Claiming that U.S. tech is as risky as Chinese tech is “a giant false equivalency,” according to Cairncross. “Personal data doesn’t get piped to the state in the United States,” he said, referencing concerns that the Beijing government has laws requiring firms to hand over data for Chinese surveillance and espionage purposes.

The attempt to quell concerns is notable even if it may not change the direction of travel in Europe. The European Commission wants to boost homegrown technology with a “tech sovereignty” package this spring.
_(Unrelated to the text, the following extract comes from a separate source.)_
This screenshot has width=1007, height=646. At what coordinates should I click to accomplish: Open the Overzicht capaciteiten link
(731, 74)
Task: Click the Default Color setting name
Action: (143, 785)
It presented a cybersecurity proposal in January that, if approved, could be used to root out suppliers that pose security risks — including from America.

“We want to ensure that we don’t have risky dependencies when it comes to critical sectors,” the Commission’s Executive Vice President Henna Virkkunen told POLITICO in an interview in Munich on Friday. “We see this in AI, quantum technologies and semiconductors — we must have a certain level of capacity ourselves.”

Europe’s attempt to pivot away from U.S. dependencies, while not new, has gained support in past months as the transatlantic alliance creaked. The POLITICO Poll conducted in February showed far more people described the U.S. as an unreliable ally than a reliable one across four countries, including half the adults polled in Germany and 57 percent in Canada.

“The leadership claim of the U.S. is being challenged, perhaps already lost,” German Chancellor Friedrich Merz told the conference Friday.